‘Please Don’t Shoot Me’: Compton Man Says He Woke Up to Guns Pointed at Him Before Being Marched Outside with No Underwear By Cops for Allegedly Burglarizing His Own Home

A Compton youth advocate and program director was wrongfully detained last week by L.A. County Sheriff’s deputies who claimed he was a suspect in a burglary.

The man was brought out of his home, which also serves as a youth academy, wearing no underwear and only a T-shirt and not allowed to dress before being marched outside and put in the back of a police car.

Compton Man Says He Woke Up to Guns Pointed at Him Before Being Marched Outside In Just His Underwear By Cops for Allegedly Burglarizing His Own Home
Derrick Cooper says L.A. County deputies entered his home in a botched raid. (Photo: KTLA/YouTube screenshot)

The youth leader says his dignity was taken when he was unexpectedly accused of breaking into and robbing his own home.

Related: ‘Spit In the Face of Americans’: Kentucky Police Agency Faces Backlash, Protests Over Hiring Officer Who Killed Breonna Taylor In Botched 2020 Raid

The sheriff’s department now has asked its Compton station to launch an investigation into the incident.

The Los Angeles County Sheriff’s Department said the deputies were responding to an alarm call.

According to Derrick Cooper’s account, he doesn’t have an alarm and never made a call to report a burglary. When the incident happened, he was asleep in his bedroom when the deputies allegedly reached their hands through his mail slot and unlocked his door.

“I did not call for the sheriff or the police to come here. There was no need for them to come here,” Cooper told KTLA. “I felt so humiliated and violated. I’ve never felt that way in my life.”  

The founder of the Compton-based LA City Wildcats Young Academy said he woke up around 4 a.m. on Tuesday, April 18, to a “flashlight” and “guns” in his face but did not resist arrest — and obeyed every order the authorities asked him to follow, despite not knowing why he was being taken in.

Nervous about being detained, he asked the deputies, “Please don’t shoot me.”

Cooper told ABC 7 News he asked if he would be able to place his pants on but said, “They told me no,” marching him to their car in a T-shirt and handcuffs.

“Right then I became helpless because my dignity was stolen from me,” he explained.

He also thought he might be killed.

The community leader said, “I knew I was going to die that morning because you hear ‘L.A. County Sheriffs’ and guns are drawn. The first thing that went through my mind was Breonna Taylor, all of these people that have died in their apartments because police came into their dwellings.”  

The officers placed him in the back of a squad car but released him after several minutes.

Cooper has enlisted the support of a lawyer to help him sue the agency.

“Definitely the intentional infliction of emotional distress. There’s the battery, the assault, there’s the unlawful entry and violation of his 4th amendment rights,” said attorney Jaaye Person-Lynn, who plans to file the claim in the next week.
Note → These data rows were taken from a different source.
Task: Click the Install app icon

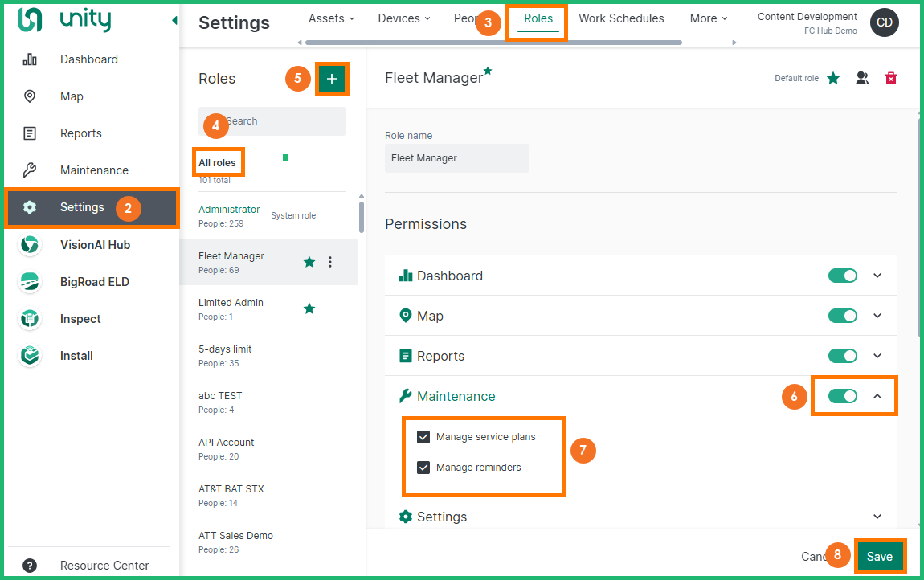Action: click(30, 356)
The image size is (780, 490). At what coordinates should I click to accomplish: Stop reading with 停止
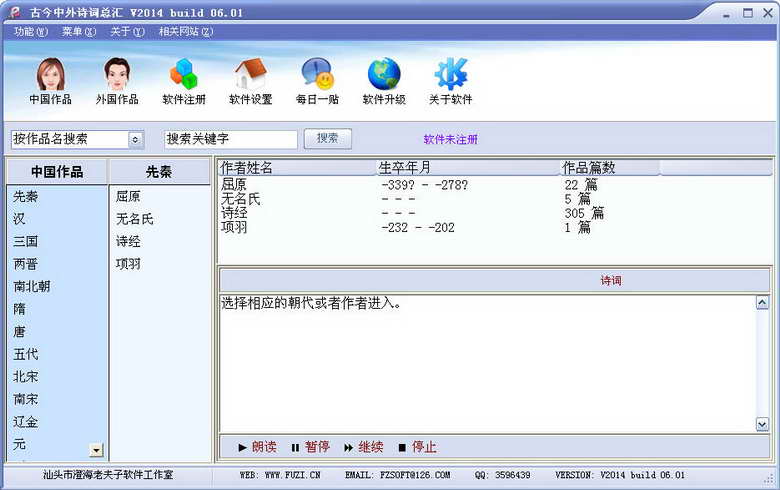[417, 447]
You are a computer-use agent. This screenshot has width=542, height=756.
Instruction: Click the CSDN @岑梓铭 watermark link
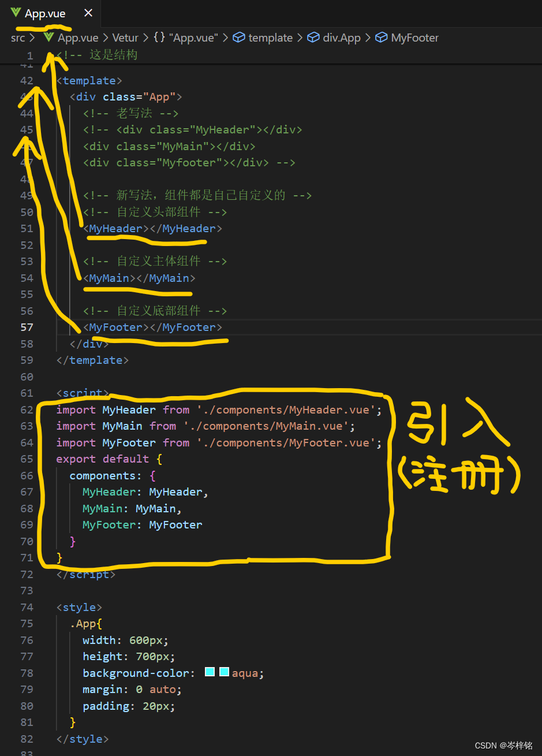[x=504, y=746]
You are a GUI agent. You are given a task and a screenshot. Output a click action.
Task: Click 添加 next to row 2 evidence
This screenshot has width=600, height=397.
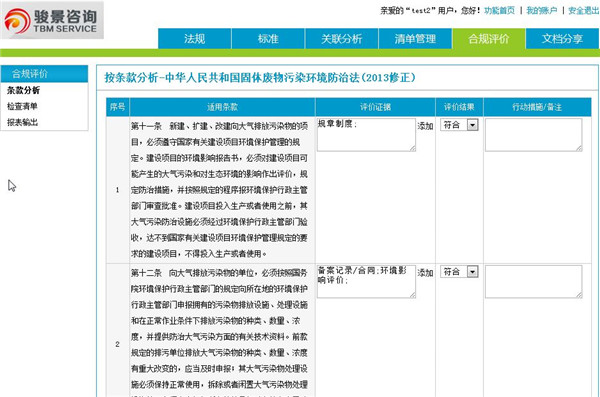[425, 273]
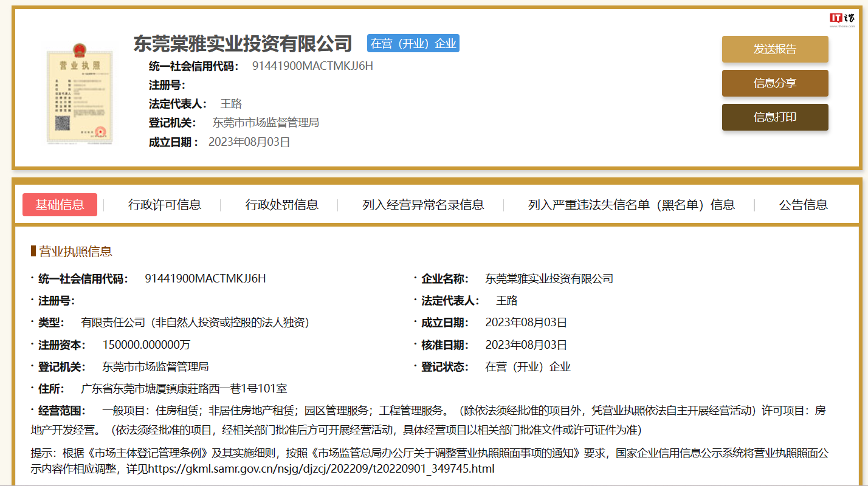868x486 pixels.
Task: Open the 列入经营异常名录信息 tab
Action: click(423, 205)
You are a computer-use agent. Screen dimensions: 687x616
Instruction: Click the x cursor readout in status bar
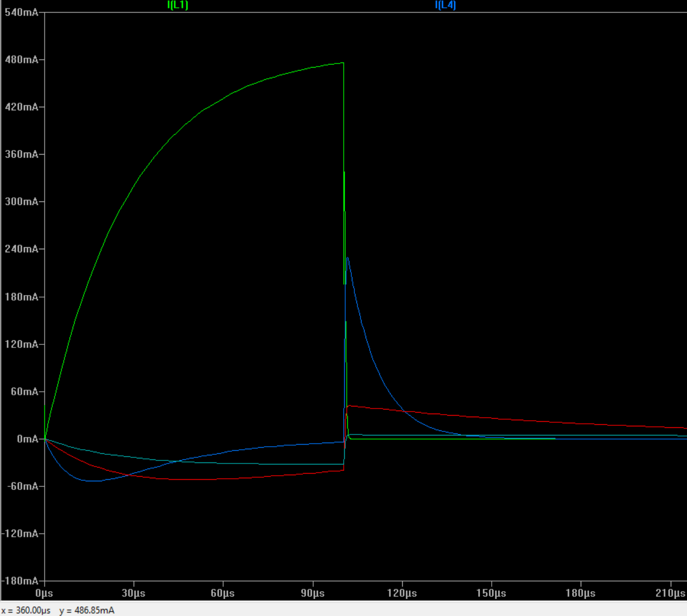click(26, 610)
This is not the first time Cooper was wrongfully detained. He says in 2019 the Sheriff’s Department brought him in and he was innocent then also.

“I expect so much more from our law enforcement,” said Cooper. “We need them. We want them to do what we need them to do, and that’s to protect us. Not to keep us in fear. And as a Black man in my community, I’m in fear.”
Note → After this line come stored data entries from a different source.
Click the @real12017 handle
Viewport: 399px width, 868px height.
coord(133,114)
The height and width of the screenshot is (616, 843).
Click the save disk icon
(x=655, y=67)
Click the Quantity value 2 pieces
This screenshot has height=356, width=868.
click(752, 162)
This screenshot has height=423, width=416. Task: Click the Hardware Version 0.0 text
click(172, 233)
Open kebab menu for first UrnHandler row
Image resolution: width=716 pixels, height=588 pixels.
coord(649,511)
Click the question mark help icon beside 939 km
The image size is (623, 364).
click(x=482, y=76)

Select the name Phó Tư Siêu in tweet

Cooper founded L.A. County Wildcats Academy over 27 years ago and has committed himself and his resources to provide after-school programs, tutoring, mentoring, basketball, cheer, dance, drum squad, soccer, and transportation to youth from ages 6 and up in the Compton section of Los Angeles County.
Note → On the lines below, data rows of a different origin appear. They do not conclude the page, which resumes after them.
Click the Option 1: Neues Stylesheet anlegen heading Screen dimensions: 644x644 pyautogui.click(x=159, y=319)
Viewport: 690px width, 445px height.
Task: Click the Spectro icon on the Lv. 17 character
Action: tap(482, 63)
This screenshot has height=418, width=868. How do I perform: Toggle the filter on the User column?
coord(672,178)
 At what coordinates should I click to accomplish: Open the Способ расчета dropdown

Despite his work to provide a safe space for young people, Cooper fights against gang violence. At the end of last year, rival street gangs fought openly and shot wildly near the facility where his kids were learning.

“On December 9, 2022, was the day I dropped to my knees when my After School Program Kids were caught in the middle of two gangs shooting it out in front of our After-School facility,” he wrote in a GoFundMe petition. “Our kids were in shock as gunfire erupted right before their eyes. As a result of this dangerous incident, I’m forced to close my After School Program doors.”

Cooper was trying to relocate the nonprofit from the front of his home (he lives in an apartment in the back of the building) to a safer place. He not only fears for the kids but now has a fear of those expected to protect and serve.

“I’m a Black man trying to do something positive, trying to be a part of something that’s going to leave a legacy for my family, in my community and it was almost taken away from just like that, and all I get is, ‘I’m sorry, we’ve got the wrong building,’” he said. “It’s unacceptable, man. I am a human being.”